• **Work instructions**: The required output is the exact run of lines below that opens at the line with "Go to the r/rit subreddit" and closes at the line with "Image resolution: width=1179".

(Stored items from a collection)
● ● ● ●

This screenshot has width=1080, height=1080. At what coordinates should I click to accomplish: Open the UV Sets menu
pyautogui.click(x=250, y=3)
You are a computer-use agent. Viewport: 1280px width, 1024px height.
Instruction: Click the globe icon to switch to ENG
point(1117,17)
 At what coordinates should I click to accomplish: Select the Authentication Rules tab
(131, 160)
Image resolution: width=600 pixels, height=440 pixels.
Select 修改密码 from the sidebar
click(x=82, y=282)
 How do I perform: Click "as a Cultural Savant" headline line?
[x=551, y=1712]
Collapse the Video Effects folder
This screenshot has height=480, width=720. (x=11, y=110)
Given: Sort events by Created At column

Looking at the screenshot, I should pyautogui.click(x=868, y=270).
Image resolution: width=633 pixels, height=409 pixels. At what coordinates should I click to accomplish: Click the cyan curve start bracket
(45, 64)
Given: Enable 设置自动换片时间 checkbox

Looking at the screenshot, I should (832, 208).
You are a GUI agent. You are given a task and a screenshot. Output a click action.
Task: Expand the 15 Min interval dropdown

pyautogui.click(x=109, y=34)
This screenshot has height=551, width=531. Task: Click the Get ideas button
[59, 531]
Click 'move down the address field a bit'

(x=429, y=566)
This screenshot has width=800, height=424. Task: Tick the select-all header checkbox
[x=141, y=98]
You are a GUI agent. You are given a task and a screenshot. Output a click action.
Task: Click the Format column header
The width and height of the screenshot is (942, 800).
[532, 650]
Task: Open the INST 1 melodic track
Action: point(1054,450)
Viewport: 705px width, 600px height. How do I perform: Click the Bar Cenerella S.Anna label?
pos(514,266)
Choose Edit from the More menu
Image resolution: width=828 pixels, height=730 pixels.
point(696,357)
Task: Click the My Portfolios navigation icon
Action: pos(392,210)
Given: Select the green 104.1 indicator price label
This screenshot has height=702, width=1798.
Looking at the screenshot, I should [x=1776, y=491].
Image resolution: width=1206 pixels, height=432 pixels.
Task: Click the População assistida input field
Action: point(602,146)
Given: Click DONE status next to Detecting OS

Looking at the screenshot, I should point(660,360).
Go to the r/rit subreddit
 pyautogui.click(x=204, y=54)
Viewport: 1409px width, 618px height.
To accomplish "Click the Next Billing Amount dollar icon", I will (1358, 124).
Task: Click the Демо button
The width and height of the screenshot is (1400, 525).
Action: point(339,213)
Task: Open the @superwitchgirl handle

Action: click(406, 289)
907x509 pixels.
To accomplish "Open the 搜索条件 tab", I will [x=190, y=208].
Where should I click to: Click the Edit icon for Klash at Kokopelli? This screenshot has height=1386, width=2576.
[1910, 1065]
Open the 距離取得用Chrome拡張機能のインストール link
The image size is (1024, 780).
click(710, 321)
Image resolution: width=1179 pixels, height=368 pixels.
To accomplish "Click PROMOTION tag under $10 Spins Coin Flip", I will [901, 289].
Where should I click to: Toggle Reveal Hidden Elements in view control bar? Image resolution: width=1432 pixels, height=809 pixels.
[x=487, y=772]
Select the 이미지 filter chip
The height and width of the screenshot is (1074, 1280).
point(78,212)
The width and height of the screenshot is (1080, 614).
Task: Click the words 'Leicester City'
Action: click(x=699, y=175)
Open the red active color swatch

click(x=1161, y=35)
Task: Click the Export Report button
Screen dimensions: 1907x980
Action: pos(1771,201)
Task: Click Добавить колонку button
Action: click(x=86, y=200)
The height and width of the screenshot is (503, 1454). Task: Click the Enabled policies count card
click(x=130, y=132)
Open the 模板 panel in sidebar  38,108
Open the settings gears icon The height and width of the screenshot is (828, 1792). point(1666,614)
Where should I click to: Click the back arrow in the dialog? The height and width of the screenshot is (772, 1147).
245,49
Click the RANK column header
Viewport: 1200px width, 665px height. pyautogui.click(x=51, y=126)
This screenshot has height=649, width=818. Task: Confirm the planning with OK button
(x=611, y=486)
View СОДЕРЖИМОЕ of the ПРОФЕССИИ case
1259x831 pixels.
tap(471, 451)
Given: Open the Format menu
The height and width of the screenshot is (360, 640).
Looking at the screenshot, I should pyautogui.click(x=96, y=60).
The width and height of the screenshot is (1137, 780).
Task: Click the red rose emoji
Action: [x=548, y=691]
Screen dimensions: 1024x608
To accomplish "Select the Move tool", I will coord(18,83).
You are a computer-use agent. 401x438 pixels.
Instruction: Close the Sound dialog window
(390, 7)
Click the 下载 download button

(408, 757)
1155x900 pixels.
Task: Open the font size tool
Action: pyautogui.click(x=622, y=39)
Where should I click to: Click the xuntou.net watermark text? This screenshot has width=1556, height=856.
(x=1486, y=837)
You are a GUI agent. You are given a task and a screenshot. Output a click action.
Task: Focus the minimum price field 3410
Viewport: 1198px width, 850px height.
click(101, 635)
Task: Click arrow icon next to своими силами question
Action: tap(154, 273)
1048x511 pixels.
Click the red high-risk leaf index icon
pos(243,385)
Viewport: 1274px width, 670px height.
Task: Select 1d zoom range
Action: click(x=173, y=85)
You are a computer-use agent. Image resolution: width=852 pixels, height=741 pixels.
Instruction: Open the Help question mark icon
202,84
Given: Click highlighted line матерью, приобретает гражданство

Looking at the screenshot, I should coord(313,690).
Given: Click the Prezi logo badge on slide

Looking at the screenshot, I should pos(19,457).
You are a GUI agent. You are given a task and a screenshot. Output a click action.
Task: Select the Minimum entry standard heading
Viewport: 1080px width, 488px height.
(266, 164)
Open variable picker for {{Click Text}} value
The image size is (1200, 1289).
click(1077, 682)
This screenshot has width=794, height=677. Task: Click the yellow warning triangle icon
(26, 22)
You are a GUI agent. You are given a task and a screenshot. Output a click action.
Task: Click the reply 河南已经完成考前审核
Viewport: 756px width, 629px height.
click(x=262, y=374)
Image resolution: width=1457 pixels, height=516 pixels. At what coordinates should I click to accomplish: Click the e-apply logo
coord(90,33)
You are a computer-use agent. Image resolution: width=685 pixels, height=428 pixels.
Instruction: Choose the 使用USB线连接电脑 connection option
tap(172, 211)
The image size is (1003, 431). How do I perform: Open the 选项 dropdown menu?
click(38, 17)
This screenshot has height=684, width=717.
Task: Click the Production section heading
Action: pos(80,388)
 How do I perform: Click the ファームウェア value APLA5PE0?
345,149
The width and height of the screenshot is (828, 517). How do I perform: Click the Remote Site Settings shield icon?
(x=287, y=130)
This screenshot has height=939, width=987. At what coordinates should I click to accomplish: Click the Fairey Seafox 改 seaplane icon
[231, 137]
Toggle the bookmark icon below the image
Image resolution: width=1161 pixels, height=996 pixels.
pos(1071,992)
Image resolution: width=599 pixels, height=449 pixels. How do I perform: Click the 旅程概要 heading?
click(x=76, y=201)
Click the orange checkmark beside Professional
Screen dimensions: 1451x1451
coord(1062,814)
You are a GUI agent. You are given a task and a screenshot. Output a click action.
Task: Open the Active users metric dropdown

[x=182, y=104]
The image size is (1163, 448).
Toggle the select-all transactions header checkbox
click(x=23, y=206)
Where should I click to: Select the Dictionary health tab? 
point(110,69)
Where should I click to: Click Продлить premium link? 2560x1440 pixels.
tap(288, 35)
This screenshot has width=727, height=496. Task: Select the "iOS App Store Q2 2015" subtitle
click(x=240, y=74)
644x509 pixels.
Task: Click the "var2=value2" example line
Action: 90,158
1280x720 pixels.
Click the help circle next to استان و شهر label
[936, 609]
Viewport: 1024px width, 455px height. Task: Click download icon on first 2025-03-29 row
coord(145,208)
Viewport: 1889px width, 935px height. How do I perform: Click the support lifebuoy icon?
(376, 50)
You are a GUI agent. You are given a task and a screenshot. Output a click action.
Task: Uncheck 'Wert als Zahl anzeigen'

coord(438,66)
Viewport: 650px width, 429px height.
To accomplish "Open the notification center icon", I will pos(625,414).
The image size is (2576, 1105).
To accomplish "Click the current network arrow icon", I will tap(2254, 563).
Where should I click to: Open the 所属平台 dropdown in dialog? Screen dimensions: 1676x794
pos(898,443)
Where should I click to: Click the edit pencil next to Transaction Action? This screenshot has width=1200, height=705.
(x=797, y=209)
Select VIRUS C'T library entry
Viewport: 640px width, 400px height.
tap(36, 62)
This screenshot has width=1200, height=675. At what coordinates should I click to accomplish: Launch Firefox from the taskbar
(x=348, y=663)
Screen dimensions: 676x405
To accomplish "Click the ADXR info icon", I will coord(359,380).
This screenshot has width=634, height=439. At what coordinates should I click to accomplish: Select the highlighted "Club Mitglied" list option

● ● ● ●

• **Reply**:
Go to the r/rit subreddit
 pyautogui.click(x=204, y=54)
Viewport: 1409px width, 618px height.
To accomplish "Click the Next Billing Amount dollar icon", I will (1358, 124).
Task: Click the Демо button
The width and height of the screenshot is (1400, 525).
Action: point(339,213)
Task: Open the @superwitchgirl handle

Action: click(406, 289)
907x509 pixels.
To accomplish "Open the 搜索条件 tab", I will [x=190, y=208].
Where should I click to: Click the Edit icon for Klash at Kokopelli? This screenshot has height=1386, width=2576.
[1910, 1065]
Open the 距離取得用Chrome拡張機能のインストール link
The image size is (1024, 780).
click(710, 321)
Image resolution: width=1179 pixels, height=368 pixels.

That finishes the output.